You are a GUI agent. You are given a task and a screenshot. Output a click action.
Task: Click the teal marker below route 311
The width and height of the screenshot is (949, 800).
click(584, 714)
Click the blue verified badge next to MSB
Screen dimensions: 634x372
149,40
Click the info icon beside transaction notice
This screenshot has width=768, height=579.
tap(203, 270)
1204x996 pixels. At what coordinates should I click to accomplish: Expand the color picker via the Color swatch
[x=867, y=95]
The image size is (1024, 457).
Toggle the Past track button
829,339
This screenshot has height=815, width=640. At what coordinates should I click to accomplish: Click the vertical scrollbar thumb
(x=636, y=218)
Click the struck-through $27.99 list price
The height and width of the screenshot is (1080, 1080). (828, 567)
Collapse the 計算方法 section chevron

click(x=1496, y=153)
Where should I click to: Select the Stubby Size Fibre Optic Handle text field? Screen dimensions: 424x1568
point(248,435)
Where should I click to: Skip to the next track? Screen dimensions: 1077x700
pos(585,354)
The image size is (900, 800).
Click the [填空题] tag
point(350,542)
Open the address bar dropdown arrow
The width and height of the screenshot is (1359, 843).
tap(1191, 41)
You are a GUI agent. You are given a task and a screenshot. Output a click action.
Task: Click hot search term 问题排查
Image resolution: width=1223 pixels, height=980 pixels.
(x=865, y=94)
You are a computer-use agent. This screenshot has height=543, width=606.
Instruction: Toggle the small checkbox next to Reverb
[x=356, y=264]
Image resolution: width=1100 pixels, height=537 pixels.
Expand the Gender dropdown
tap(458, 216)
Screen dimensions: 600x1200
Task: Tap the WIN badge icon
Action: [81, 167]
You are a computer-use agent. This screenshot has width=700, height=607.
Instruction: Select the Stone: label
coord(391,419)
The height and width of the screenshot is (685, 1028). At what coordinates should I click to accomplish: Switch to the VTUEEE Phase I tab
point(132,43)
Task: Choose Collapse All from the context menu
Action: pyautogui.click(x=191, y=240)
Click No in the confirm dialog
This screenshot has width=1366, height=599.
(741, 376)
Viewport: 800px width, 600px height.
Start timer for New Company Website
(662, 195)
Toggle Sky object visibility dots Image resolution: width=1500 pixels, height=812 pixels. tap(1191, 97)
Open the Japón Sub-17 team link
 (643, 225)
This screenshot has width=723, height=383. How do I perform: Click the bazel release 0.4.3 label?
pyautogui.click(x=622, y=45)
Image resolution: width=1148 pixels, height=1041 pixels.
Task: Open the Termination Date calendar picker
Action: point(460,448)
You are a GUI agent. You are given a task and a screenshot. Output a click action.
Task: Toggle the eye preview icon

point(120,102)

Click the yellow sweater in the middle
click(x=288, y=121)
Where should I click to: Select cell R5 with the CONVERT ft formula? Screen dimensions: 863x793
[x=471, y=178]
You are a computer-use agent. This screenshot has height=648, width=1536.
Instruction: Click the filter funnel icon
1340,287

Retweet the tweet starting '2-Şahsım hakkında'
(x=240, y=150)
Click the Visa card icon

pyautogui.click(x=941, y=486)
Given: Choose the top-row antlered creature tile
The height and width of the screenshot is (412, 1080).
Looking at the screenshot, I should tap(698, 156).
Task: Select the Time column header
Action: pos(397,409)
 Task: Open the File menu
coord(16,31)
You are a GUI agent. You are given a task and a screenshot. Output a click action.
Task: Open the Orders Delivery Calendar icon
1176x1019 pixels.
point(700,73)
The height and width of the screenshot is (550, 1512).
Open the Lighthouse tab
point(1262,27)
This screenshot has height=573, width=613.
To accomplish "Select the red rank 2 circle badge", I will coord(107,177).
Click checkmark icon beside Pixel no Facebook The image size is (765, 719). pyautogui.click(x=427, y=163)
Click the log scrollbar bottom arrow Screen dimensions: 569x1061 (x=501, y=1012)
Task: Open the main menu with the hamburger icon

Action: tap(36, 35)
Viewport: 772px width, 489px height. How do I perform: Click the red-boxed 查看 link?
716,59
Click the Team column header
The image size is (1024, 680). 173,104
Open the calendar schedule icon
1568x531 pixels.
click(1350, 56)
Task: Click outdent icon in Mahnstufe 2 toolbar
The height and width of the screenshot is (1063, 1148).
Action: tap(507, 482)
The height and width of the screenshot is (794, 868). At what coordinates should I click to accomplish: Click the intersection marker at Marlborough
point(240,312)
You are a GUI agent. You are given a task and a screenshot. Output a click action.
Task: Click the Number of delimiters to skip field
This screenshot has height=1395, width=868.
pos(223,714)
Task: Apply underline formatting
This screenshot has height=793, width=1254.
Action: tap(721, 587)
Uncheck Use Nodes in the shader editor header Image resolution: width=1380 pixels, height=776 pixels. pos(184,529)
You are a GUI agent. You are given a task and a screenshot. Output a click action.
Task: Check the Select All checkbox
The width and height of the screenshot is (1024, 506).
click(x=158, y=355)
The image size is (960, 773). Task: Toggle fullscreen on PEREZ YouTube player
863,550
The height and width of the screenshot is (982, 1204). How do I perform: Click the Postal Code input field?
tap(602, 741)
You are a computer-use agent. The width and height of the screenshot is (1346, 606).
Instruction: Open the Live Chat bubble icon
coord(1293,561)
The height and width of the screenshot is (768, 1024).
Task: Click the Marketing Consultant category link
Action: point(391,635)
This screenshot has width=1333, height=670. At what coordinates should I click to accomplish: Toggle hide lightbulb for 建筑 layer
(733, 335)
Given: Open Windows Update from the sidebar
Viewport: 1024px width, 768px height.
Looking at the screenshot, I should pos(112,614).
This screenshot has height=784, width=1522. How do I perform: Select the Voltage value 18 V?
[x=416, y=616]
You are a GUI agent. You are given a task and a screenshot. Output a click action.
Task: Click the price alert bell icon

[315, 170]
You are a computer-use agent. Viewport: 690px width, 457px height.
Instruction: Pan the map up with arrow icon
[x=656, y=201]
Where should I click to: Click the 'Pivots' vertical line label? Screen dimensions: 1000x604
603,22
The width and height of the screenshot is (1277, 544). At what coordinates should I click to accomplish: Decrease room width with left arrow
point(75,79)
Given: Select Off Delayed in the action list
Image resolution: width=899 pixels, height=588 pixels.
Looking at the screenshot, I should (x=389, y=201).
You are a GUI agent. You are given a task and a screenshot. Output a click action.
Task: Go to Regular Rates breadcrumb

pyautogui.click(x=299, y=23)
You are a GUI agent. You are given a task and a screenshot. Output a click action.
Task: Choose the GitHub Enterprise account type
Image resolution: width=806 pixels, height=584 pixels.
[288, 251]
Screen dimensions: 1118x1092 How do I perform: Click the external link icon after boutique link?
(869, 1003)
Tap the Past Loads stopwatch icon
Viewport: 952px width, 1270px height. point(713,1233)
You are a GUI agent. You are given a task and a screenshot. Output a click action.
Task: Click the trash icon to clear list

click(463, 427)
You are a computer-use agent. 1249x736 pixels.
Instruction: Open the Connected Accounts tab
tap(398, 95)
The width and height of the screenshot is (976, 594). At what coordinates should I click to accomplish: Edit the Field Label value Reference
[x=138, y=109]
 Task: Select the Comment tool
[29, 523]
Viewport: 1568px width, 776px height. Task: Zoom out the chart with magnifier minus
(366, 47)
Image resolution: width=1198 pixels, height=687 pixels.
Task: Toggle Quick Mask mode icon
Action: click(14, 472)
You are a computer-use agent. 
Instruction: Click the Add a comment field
__________
Check each line of the records for the word "beside", and show the lines that contain it.

Click the info icon beside transaction notice
Click checkmark icon beside Pixel no Facebook The image size is (765, 719). pyautogui.click(x=427, y=163)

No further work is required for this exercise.